Ordered that the judgment is affirmed.
A package containing cocaine was seized from the defendant as a result of a United States Customs inspector’s thorough pat-down search of her in a private room in the Customs area of John F. Kennedy International airport. This airport search was the functional equivalent of a border search (see, People v McKeown, 146 AD2d 716, 717). A Customs inspector who performs a thorough pat-down search as part of her border-patrolling activities must have some suspicion of criminal activity justifying the intrusion, which "need only be real and *429based upon legitimate factors” (People v Luna, 73 NY2d 173, 179). In this case, the defendant was traveling alone, without any checked luggage, and had disembarked from a flight originating in Jamaica—a country known to be a source of illegal drugs. The defendant informed the Customs inspector that she would only be staying in New York for 3 or 4 days and her passport revealed that she had made a prior trip from Jamaica within a relatively short period of time.

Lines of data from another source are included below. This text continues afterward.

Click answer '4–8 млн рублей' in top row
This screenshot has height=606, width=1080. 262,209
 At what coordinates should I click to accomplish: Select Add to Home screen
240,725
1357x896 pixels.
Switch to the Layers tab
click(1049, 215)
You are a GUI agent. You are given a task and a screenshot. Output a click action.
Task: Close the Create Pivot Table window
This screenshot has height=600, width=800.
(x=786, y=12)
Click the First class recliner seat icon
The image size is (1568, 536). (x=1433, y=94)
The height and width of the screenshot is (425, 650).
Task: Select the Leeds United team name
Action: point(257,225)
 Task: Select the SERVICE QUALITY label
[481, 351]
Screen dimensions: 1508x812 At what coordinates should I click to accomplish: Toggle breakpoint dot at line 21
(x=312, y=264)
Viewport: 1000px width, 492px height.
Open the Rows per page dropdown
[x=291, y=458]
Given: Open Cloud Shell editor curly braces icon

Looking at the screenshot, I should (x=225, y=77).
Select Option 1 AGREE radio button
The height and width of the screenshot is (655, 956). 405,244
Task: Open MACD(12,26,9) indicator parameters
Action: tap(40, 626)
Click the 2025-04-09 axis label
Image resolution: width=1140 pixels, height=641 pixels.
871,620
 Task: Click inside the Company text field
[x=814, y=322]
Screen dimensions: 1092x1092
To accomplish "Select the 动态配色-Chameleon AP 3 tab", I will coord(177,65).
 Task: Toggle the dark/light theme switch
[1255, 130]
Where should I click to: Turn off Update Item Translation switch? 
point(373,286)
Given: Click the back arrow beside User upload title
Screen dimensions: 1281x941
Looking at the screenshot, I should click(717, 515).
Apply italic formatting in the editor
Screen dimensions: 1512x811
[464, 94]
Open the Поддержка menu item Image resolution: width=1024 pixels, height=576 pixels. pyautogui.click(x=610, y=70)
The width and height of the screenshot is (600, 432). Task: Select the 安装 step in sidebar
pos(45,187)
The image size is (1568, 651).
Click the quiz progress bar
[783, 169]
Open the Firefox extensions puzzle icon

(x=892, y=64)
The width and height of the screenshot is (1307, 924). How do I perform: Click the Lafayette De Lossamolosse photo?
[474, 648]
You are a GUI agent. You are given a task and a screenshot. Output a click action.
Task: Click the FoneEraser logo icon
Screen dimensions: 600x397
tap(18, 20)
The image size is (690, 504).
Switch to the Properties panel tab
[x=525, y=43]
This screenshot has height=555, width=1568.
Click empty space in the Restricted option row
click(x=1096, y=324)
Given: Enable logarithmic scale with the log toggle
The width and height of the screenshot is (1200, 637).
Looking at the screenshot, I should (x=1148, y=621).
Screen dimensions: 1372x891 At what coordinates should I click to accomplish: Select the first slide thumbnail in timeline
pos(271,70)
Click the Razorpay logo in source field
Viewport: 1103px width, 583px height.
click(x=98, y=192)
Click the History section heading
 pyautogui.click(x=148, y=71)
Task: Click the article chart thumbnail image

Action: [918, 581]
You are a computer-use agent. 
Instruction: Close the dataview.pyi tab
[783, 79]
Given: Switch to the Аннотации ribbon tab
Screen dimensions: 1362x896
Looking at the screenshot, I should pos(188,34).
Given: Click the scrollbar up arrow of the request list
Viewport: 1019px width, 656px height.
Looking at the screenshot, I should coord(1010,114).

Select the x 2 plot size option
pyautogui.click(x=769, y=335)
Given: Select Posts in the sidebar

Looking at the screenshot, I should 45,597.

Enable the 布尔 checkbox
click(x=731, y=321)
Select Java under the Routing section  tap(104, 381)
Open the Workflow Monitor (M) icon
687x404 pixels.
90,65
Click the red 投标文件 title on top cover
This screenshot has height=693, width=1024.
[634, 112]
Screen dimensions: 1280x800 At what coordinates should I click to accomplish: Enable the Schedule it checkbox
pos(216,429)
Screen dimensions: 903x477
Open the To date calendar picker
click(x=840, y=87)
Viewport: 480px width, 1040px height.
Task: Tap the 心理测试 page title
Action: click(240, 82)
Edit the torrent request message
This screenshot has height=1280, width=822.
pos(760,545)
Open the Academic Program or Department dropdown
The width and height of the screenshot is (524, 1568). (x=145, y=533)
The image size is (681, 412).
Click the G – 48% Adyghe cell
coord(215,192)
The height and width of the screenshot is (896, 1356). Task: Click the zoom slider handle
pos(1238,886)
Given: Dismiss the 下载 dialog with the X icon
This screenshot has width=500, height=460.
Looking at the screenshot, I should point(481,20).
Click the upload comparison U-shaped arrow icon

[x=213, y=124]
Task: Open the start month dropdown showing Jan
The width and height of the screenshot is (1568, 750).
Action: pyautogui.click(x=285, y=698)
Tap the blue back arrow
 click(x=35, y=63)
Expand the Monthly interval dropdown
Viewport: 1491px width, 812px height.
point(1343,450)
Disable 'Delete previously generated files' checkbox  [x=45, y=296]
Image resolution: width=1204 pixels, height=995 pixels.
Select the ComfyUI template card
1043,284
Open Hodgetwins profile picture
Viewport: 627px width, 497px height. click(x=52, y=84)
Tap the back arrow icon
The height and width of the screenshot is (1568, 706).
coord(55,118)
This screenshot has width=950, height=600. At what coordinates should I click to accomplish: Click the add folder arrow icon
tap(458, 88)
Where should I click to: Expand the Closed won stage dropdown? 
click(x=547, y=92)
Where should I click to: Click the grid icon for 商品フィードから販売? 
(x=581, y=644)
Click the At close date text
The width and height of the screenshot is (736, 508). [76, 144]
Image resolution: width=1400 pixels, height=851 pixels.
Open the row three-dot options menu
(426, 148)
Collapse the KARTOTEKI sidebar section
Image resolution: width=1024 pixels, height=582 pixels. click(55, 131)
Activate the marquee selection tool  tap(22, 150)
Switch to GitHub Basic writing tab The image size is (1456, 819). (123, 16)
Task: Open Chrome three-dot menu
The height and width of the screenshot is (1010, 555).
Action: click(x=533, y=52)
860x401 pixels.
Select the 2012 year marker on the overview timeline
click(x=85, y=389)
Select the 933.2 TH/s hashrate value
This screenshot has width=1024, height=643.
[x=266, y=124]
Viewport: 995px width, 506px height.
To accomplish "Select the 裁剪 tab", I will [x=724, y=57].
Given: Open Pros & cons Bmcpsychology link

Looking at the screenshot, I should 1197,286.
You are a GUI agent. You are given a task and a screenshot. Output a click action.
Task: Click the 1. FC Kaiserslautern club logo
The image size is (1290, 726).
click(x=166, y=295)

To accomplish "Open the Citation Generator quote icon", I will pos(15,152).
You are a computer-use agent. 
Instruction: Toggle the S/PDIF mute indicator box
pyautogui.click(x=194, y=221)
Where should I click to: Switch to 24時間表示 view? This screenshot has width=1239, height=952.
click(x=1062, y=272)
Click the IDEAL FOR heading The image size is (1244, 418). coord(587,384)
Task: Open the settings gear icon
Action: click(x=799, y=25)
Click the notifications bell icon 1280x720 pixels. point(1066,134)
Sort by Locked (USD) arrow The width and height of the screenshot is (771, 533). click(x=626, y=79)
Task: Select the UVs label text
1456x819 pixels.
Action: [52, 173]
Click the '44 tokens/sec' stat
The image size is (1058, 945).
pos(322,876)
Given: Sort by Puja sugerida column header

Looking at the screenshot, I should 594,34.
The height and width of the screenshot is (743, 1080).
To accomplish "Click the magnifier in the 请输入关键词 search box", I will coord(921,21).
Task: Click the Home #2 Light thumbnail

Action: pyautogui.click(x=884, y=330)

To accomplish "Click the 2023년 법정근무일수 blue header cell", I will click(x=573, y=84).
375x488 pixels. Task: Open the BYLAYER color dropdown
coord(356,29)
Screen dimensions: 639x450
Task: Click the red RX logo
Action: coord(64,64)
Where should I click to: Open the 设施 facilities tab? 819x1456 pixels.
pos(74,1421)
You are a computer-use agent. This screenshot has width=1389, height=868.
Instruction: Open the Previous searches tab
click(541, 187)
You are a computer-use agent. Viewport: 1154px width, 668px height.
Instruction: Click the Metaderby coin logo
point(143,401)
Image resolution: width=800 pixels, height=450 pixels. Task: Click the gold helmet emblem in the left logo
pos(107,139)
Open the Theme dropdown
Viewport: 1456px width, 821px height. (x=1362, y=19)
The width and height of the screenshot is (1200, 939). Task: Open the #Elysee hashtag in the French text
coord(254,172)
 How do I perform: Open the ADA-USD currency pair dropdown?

The defendant was also in a hurry to leave the Customs area and appeared nervous to the eye of a well-trained, experienced Customs inspector. This conduct furnished the Customs inspector with a bona fide, articulable suspicion, justifying the minimally intrusive pat-down search leading to the discovery of the drugs (see, People v Luna, supra; People v Rivera, 143 AD2d 783; People v Materon, 107 AD2d 408).
We have reviewed the defendant’s remaining contention and find it to be without merit. Mangano, P. J., Bracken, Rubin and Rosenblatt, JJ., concur.